Michelle Bennetti and Melynda Johnson both began working at the Tampa site in June 2018. They told me that the daily difficulty of moderating content, combined with a chaotic office environment, made life miserable.
“At first it didn’t bother me — but after a while, it started taking a toll,” Bennetti told me. “I got to feel, like, a cloud — a darkness — over me. I started being depressed. I’m a very happy, outgoing person, and I was [becoming] withdrawn. My anxiety went up. It was hard to get through it every day. It started affecting my home life.”Johnson was particularly disturbed by the site’s sole bathroom, which she regularly found in a state of disrepair. (The company says it has janitors available every shift in Tampa.) In the stalls, signs posted in response to employee misbehavior proliferated. Do not use your feet to flush the toilet. Do not flush more than five toilet seat covers at one time. Do not put any substances, natural or unnatural, on the walls.
“And obviously the signs are there for a reason, because people are doing this,” said Johnson, who worked at the site until March. “Every bit of that building was absolutely disgusting. You’d go in the bathroom and there would be period blood and poop all over the place. It smelled horrendous all the time.”
She added: “It’s a sweatshop in America.” . . .
More than anything else, the contractors described an environment in which they are never allowed to forget how quickly they can be replaced. It is a place where even Keith Utley, who died working alongside them, would receive no workplace memorial — only a passing mention during team huddles in the days after he passed.
Why does this environment even exist? Because people post terrible things on Facebook. To any engineer, the solution is obvious . . . use a machine to do that work. Couldn’t an A.I. recognize what’s offensive?

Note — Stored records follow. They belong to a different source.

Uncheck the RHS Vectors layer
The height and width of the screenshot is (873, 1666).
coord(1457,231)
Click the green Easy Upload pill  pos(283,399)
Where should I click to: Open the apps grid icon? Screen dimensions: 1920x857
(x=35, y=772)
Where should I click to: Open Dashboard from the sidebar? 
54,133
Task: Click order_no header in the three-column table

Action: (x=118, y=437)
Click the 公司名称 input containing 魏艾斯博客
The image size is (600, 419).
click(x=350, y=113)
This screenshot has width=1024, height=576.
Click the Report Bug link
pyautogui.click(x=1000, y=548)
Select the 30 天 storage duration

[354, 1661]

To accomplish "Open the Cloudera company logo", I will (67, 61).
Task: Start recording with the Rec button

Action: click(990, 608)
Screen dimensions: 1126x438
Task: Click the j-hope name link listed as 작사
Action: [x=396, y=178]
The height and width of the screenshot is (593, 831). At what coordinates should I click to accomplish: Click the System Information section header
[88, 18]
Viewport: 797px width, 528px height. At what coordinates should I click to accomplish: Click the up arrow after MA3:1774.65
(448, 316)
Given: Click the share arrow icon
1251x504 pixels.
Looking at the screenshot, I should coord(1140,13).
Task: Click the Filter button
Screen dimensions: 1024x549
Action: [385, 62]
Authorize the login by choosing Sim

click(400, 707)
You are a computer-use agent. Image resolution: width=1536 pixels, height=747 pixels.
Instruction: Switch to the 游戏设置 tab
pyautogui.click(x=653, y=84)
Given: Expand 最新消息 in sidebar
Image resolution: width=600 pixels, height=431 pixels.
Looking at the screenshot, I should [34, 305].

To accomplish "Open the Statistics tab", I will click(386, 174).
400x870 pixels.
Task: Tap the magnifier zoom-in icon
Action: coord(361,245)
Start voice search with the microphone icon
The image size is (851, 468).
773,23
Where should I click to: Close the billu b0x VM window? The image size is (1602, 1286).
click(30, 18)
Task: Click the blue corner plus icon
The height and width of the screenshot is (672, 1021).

This is the topic of a Verge article from earlier this week, an interview with UCLA Professor Sarah T. Roberts about what’s in her new book Behind the Screen: Content Moderation in the Shadows of Social Media. Here’s a little of what she told The Verge.
[I]f you talk to actual industry insiders who will speak candidly and who are actually working directly in this area, they will tell you that there is no time that they can envision taking humans entirely out of this loop. And I believe that to be true. If for no other reason than what I just described, we need human intelligence to train the machines right.
[People] are going to try to defeat [any algorithm]. They’re going to try to game it. We can’t possibly imagine all the scenarios that will come online.
No way out
This is a classic example of asymmetric warfare, like American revolutionaries harassing British Redcoats or Afghan rebels setting roadside bombs to ambush Americans in Humvees. In asymmetric warfare, one side has overwhelming force, but the other side has guile and undisciplined creativity. The objective of the insurgents is not to win, but to wound.
And the insurgents achieve their objective because of their lack of discipline. There is no “front” on which to wage the battle.
In this battle, the insurgents are people hell-bent on evading content restrictions to see if they can place offensive content online. Aligned against them are the engineers and outsourced content moderators at Facebook, Instagram, Twitter, YouTube, and any other social network. And there are millions of these insurgents bent on sneaking awful things into your feed.
Here’s my reasoning.
- Social networks are unwilling to require pre-moderation — the reviewing of content before it is posted.
- Social networks allow anyone new to join and create an account for free without proving who they are.
- The rules for what is offensive are ever-changing — because people are continually coming up with new types of offensive content.
- The line between satire or parody and offensive content is impossible to define. Trump in a golf cart driving past drowned migrants? Nancy Pelosi slowed down to appear drunk? Which is it?
- Filth spreads. It attracts gawkers. They share it. If it’s close to the line, it’s clickbait.
- A.I. cannot recognize “evil.” It can begin to recognize categories of evil, but it can be fooled — especially when there are people continually trying to find new ways to fool it.
- False positives will continue to be a problem. My friend Olivier Blanchard got suspended for a week for content that was clearly not in violation of Facebook’s policies.
- When you ask humans to review offensive content all day long, it ruins their mental health. Casey Newton’s articles reflect that reality.
Put this all together and you see that any social network that allows people set up accounts for free, post anything before moderation, and share anything they see is going to be optimized to spread filth.
A.I. can’t fix it. Masses of people in sweatshop conditions can’t fix it. Social media, as currently constructed, is a filth factory. And we’re addicted to it.